Hotéis, restaurantes e locais de entretenimento voltaram a fechar as portas em Londres nesta quarta-feira (16), apenas duas semanas depois que a Inglaterra saiu do segundo confinamento, devido a uma disparada dos contágios, antes das festas de Natal cada vez mais preocupantes.

"Pedimos que pensem bastante sobre os dias que estão por vir e se podem fazer mais para proteger vocês mesmos e os outros", disse o primeiro-ministro Boris Johnson em coletiva de imprensa.

"Um Natal menor será um Natal mais seguro", insistiu, pedindo prudência.

Se até agora a situação era especialmente preocupante no norte da Inglaterra, na segunda-feira o governo informou que em alguns pontos do sudeste o número de infectados está dobrando a cada sete dias.

Isso coincide com o surgimento de uma mutação do coronavírus nesta região, que o Executivo não especificou se é a causa do aumento dos casos.

A capital e áreas do sudeste da Inglaterra entraram nesta quarta-feira no nível máximo de alerta contra a covid-19, que já estavam em vigor em zonas do norte do país.

Isto implica o fechamento de hotéis, bares e restaurantes - que podem vender comida apenas para retirada -, locais culturais, como cinemas, teatros e museus, e locais de lazer.

O governo recomenda o teletrabalho para quem tiver condições e que as pessoas evitem os deslocamentos não essenciais.

As medidas incluem ainda a limitação dos contatos: está proibido encontrar pessoas com quem você não convive em locais fechados e as reuniões ao ar livre não podem superar seis pessoas, incluindo as crianças.

As escolas podem permanecer abertas, assim como lojas, salões de beleza e academias.

Alguns distritos de Londres optaram, no entanto, por fechar os centros de ensino, antecipando o recesso de Natal.

O período festivo da próxima semana é especialmente preocupante, porque o governo decidiu flexibilizar as restrições entre 23 e 27 de dezembro para que as famílias possam viajar.

Cientistas e opositores pediram um recuo ao governo do primeiro-ministro Boris Johnson, temendo outra disparada dos contágios.
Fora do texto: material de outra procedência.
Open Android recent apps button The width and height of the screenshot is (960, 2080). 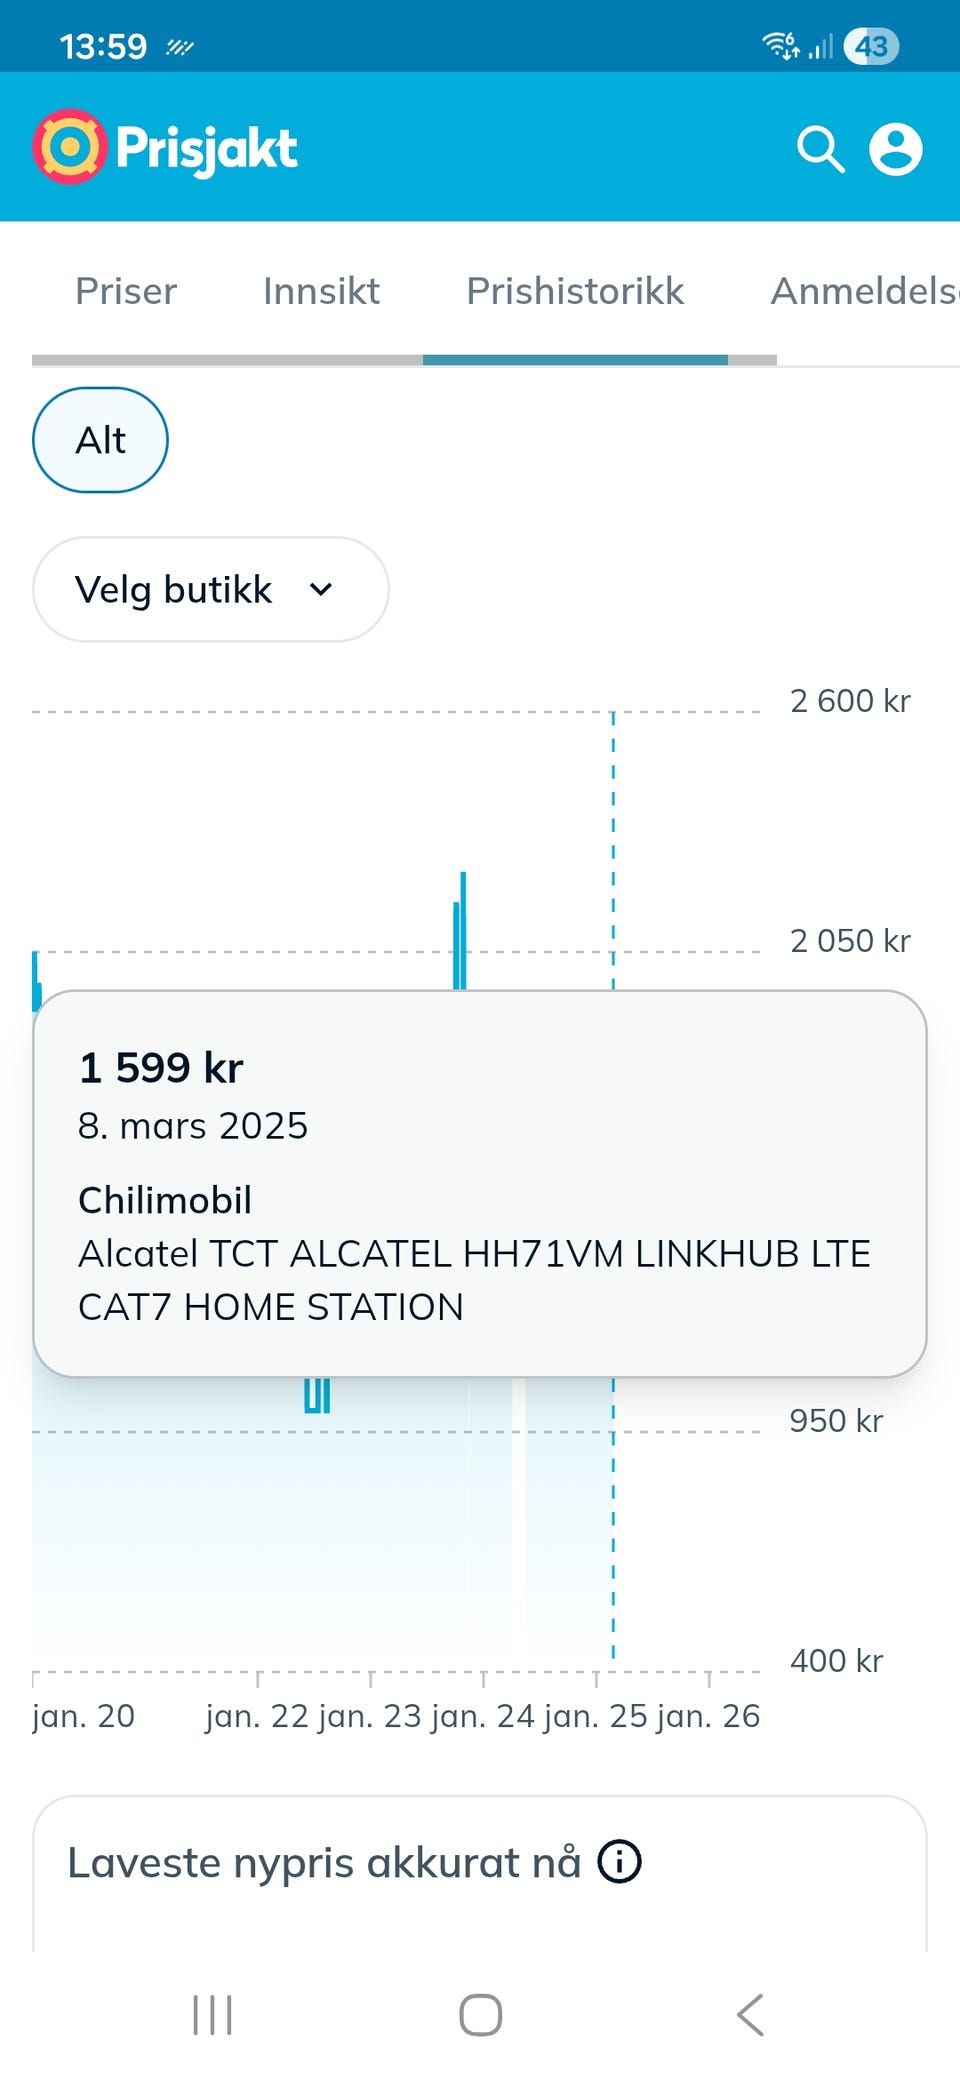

Ele optou, no entanto, por manter o que havia prometido, embora tenha solicitado prudência aos britânicos.

"Não seria bom criminalizar aqueles que já fizeram planos e simplesmente querem passar um tempo com seus familiares queridos", disse, mas pediu para pesarem os riscos e lembrou que em alguns meses será menos perigoso quando pessoas idosas ou vulneráveis já estiverem vacinadas.

No entanto, rapidamente surgiram fissuras: o governo autônomo do País de Gales decidiu limitar para duas famílias, em vez de três, a autorização legal para se reunir no Natal.

Um dos países mais afetados da Europa com 65.000 mortos, o Reino Unido foi o primeiro no Ocidente a iniciar na seman passada uma campanha de vacinação, depois de ter sido o primeiro do mundo a aprovar a vacina desenvolvida pela Pfizer/BioNTech.